Tubular network degeneration assay with HUVEC

Matrigel (growth factor reduced) was thawed at 4 °C overnight, and each well of prechilled 96-well plates was coated with 50 μl PBS-diluted Matrigel (1:1) and incubated at 37 °C for 30 min. HUVECs ( 15 000 cells per well) were added into each Matrigel-treated well and cultured in 0.1 ml ECM (supplemented with 0.5% FBS and 40 ng/ml VEGF). After incubation at 37 °C and 5% CO2 for 4 h, tube-like structures were formed, and then treated by PP1 at different concentrations for 18 h.

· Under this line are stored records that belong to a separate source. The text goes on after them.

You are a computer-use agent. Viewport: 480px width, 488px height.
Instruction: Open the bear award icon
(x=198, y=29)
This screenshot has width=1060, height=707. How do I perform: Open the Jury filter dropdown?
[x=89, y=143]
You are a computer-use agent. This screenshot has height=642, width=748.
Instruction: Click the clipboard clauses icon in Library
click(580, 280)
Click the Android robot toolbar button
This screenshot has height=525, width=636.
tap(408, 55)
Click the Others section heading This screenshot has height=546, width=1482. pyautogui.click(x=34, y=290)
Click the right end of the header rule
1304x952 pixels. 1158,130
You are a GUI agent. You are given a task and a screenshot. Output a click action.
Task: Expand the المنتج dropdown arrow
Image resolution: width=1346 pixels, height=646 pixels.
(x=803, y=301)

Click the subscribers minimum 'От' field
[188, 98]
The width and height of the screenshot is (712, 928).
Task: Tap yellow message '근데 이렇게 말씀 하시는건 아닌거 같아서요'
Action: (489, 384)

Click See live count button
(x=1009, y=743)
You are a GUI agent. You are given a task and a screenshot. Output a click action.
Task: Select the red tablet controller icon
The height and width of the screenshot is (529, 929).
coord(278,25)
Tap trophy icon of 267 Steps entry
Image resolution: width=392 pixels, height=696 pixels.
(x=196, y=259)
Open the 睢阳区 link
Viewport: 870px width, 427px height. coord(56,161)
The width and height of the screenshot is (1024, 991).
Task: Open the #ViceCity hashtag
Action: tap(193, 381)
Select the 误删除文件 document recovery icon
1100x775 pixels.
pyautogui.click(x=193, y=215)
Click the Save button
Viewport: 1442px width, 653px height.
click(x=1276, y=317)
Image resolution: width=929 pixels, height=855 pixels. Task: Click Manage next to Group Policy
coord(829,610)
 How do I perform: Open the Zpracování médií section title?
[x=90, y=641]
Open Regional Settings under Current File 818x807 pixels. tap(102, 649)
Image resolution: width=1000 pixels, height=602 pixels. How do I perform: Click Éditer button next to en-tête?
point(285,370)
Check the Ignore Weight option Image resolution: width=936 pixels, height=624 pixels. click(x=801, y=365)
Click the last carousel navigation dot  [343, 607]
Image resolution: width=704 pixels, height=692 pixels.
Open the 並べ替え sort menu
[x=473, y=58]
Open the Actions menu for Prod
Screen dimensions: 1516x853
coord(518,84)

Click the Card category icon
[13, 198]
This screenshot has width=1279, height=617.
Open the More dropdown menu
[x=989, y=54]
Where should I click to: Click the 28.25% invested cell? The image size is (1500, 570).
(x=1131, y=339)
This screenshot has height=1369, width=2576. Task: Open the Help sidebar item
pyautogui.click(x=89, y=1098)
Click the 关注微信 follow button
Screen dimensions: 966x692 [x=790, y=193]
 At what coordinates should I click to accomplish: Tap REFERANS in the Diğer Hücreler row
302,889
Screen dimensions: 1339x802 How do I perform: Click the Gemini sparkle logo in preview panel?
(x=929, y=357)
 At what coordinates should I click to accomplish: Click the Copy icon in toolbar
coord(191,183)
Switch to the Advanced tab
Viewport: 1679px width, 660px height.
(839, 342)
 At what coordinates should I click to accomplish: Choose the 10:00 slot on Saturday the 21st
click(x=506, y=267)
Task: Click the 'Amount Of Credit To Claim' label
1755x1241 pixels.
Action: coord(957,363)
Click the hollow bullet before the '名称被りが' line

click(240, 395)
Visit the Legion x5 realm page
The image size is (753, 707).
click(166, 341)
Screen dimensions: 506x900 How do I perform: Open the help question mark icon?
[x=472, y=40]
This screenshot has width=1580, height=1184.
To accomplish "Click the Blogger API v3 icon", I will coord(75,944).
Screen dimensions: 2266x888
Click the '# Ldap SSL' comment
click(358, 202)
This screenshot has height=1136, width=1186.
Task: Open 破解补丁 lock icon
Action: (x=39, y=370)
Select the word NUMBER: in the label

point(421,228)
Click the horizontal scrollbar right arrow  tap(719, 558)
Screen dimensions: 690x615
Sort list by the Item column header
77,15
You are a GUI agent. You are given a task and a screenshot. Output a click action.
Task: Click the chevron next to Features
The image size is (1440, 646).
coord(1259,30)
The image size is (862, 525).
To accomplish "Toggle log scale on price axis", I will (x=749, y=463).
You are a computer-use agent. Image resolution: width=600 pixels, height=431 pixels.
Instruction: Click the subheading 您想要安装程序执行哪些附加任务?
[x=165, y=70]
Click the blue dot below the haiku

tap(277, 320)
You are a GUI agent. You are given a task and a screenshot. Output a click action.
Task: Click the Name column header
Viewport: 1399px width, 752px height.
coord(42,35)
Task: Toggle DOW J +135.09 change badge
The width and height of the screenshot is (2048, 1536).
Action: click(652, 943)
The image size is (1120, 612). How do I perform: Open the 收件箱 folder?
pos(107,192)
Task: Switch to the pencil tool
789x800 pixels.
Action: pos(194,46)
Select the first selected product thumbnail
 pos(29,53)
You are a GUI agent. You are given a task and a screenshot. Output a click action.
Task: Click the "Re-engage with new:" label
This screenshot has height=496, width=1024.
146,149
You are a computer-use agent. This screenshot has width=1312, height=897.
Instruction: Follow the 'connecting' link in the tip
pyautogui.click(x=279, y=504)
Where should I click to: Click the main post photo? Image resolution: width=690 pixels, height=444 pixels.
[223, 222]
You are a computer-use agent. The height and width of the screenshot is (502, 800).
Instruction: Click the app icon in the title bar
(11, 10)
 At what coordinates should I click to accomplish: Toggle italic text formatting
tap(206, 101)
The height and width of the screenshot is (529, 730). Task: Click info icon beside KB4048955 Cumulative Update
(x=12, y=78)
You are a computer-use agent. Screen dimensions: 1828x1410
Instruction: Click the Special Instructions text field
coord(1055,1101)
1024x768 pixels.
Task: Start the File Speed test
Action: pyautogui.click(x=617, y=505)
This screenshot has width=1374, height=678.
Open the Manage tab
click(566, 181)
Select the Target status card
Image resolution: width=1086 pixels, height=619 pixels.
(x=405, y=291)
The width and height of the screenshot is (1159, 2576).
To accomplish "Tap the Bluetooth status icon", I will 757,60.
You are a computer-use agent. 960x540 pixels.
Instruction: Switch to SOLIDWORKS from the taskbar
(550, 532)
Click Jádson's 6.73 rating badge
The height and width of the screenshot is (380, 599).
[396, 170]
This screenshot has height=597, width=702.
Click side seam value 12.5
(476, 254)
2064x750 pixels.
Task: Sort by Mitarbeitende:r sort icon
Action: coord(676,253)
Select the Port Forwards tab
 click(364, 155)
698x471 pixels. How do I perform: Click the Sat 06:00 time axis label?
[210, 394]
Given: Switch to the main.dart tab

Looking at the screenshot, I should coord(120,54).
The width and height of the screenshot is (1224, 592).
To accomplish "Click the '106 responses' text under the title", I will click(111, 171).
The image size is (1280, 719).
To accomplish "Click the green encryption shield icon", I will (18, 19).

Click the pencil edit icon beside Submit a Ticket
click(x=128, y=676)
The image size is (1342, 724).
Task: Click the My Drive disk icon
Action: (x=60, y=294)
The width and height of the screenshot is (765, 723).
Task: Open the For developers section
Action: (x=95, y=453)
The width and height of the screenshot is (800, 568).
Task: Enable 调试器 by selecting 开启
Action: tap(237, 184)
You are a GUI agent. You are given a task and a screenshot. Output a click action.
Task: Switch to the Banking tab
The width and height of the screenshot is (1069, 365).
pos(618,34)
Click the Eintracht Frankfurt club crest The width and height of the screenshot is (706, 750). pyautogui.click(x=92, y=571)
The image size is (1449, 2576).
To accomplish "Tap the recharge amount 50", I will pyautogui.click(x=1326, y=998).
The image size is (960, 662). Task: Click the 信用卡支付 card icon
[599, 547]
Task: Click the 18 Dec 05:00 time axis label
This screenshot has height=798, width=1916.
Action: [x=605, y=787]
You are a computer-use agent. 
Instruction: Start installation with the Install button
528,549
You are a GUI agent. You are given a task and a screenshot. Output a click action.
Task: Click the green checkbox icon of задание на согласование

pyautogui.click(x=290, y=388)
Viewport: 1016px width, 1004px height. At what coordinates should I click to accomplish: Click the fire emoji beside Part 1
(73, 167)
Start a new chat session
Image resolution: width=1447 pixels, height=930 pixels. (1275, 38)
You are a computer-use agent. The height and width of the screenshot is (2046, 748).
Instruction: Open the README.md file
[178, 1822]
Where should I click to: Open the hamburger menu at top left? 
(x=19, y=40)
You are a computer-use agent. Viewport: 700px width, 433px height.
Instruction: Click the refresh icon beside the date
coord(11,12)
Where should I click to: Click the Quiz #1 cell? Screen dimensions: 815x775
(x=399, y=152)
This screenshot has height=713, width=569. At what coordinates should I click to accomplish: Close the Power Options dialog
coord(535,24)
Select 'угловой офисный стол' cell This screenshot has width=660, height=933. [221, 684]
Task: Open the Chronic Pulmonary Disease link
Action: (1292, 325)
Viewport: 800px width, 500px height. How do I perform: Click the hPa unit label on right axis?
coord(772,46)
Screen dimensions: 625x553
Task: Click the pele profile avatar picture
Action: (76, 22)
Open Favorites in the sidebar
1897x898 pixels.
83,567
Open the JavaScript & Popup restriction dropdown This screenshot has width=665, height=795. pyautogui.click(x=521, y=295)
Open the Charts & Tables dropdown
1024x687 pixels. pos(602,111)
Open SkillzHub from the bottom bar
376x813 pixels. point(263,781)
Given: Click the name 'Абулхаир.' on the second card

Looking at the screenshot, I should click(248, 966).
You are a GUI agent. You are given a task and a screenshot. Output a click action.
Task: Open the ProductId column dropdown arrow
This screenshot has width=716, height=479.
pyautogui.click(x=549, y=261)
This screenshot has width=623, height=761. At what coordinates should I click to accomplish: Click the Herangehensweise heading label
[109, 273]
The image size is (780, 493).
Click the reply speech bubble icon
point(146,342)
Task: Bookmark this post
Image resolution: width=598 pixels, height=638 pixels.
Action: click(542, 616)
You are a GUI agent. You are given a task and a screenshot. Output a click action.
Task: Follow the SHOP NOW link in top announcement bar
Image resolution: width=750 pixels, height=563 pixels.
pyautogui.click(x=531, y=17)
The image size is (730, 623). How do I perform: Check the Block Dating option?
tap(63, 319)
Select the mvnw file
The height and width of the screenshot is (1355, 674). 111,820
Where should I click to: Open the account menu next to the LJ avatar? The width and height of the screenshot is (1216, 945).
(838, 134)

The density of tubular structure was quantified by manual counting of the length of endothelial network in high-power fields (200×).

Kinase profiling

A panel of 22 representative mammalian kinases was tested for inhibition by PP1 using SelectScreen Kinase Profiling Service (Invitrogen, Carlsband, CA). The concentration of PP1 tested was 5 μM in 1% DMSO.

Microangiography

Fluorescein isothiocyanate dextran (MW=2 000 000 Da, Sigma) or tetramethylrhodamine dextran (MW=2 000 000 Da, Invitrogen) dissolved in double-distilled water was microinjected into the sinus venous of zebrafish embryos at 48 hpf or 4 dpf, respectively.

Light microscopy

Pictures of zebrafish embryos were taken with either a confocal microscope (Zeiss LSM510 Meta and Axiovert 200M), or AxioImager A1 microscope and AxioCam digital camera (Zeiss, Oberkochen, Germany), and edited with Photoshop 7.0 (Adobe Systems, San Jose, CA).

Electron microscopy

Embryos for the transmission electron microscopy were fixed in 2% (v/v) glutaraldehyde (Sigma-Aldrich) and 2% (w/v) paraformaldehyde (Sigma-Aldrich) dissolved in 0.1 M sodium cacodylate buffer (pH 7.4) at 4 °C overnight, and post-fixed in 2% (w/v) osmium tetroxide at room temperature for 4 h. After dehydrating through serial ethanol (15%, 30%, 50%, 75%, 85%, 95%, and 100%), the embryos were embedded in Spurr's resin (SPI-Chem). Sections of 75 nm were obtained with a microtome (Leica), and stained with 1% (w/v) uranyl acetate and 0.5% (w/v) lead citrate. Images were obtained with an electron microscope (JEOL).